I know the answer in my bones. “Ugh. The tough conversation.”

“You’ve had hard conversations before,” Danielle says. “You and Irene are always straight with each other. I mean, in a gay way.”

Thora snorts and kicks her foot against Danielle’s hip.

“You talk to her like you never talked to Tally,” Danielle continues. “You’re … you know … you.”

I nod. “Yeah. And I wasn’t me when I was with Tally.”

“Right. Look, remember when people started turning out for our games and I freaked out and you said I couldn’t have it both ways? Either I stopped caring that we weren’t getting attention, or I learned how to play with attention on me? You were right, so now I’m gonna return the favor. This isn’t you. The fake dating scheme, the messing with Tally’s head, the sneaking around Candlehawk? Not even close to the real Scottie. The real you is authentic and genuine and grounded. She cares about people. Not the idea of them, but the people themselves.”

We fall silent until Daphne turns to me. “No offense, but your best friend is smarter than you.”

“Not offended.” I smile and reach for my phone. “Hey, did Charlotte show anybody else the picture?”

“No,” Danielle answers. “I mean, everyone put the pieces together that you were out with Tally and did something to upset Irene, so…”

“Yeah. Definitely sounds bad.” I cringe. “Does the whole school hate me?”

Danielle shrugs. “They might?” She stares pointedly at me. “But I don’t think you should worry about that right now.”

I sigh. “Right. Authenticity. I’m just not sure I like the authentic me right now. She’s a damn mess.”

Thora sighs and slings an arm around my shoulders. “Look, Scots,” she says gently, “if you’re going to heal, you have to stop avoiding the hard shit. Trust that you can handle the bad parts of yourself. Trust that Irene can, too.”

I bite my lip. “But what if she doesn’t want to?”

“She’ll want to,” Danielle says. “If you trust me on anything, trust me on that.”



* * *



When I call Irene the next day, I’m not sure she’ll answer.

She does.

And when I ask if we can talk, she says yes. I grab my keys and hustle out the door.

When I pull into her driveway, she’s in the garage, shivering in a maroon hoodie with the collar cut loose, her glasses on, her hair in a messy topknot. My heart pounds beneath my denim jacket.

I take off my shoes when we enter the house. Mary the dog pads over and nuzzles into my thigh.
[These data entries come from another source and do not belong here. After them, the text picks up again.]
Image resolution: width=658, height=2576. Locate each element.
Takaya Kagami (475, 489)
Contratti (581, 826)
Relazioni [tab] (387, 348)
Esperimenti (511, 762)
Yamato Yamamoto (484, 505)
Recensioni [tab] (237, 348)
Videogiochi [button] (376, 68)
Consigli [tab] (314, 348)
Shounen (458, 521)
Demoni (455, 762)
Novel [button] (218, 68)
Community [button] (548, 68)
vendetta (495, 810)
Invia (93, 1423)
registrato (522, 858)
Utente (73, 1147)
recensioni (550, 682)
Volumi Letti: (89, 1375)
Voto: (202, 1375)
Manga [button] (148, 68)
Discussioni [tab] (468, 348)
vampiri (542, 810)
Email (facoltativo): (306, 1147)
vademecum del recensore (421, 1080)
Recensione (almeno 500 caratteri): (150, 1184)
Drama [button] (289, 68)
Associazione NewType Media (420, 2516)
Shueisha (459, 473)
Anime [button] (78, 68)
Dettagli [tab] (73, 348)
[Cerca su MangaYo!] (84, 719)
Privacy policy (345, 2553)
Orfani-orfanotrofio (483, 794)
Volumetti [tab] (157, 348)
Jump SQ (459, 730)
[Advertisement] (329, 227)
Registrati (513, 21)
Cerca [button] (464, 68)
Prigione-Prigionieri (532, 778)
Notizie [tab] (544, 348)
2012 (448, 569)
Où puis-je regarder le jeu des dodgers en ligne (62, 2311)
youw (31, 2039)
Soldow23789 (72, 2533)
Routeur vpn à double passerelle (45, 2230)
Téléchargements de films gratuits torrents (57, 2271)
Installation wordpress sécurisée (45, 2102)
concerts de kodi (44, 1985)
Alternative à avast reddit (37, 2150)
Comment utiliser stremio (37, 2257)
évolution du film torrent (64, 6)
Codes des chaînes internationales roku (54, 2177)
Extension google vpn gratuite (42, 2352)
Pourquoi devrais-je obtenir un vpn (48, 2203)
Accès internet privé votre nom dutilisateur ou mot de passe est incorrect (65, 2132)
A boy with Irene’s eyes, maybe eleven or twelve years old, looks over from the wraparound couch.

“This is my brother,” Irene says, gesturing toward him. “Mathew, we’re going upstairs. Don’t bother us.”

Mathew scrunches his nose. “Are you two banging?”

Irene ignores him and hurries up the stairs. I follow her, trying to decode her body language. She doesn’t seem angry, but it’s like she’s put up a wall between us. She’s back to being untouchable.

Her room is just as I’d imagine it to be: clean, organized, effortlessly cool. The dark wallpaper suits her. The framed photographs are surprisingly old. I pick up a gold 4 x 6 frame showing young Irene with an older Indian couple.

“Are these your grandparents? Is this Kerala?”

“Good memory,” she says flatly. She clambers onto the bed, stretches one leg out in front of her.

I hover uncertainly. “Can I—?”

She gestures wordlessly.

I seat myself across from her and stare into those dark, expressive eyes. My heart is in my throat. I want so badly to get this right.

“I could say sorry again, but I don’t think that’s what you want to hear,” I begin. “I could make some sweeping declaration of love, but you deserve more than a boom box outside your window. Because you’re right: that would serve me, not you.”

She watches me intently. “So what do I deserve?”

“A million things.” I look into her eyes, trying to show my sincerity. “But from me, you deserve honesty. I haven’t wanted to be real with you about how messy and broken and confused I feel. I tried to keep you away by telling myself you were the popular girl who didn’t care about me. But you do care about me. You care about a lot of things. You have a big heart and you’re funny and headstrong. You’re one of the most amazing people I’ve ever met.”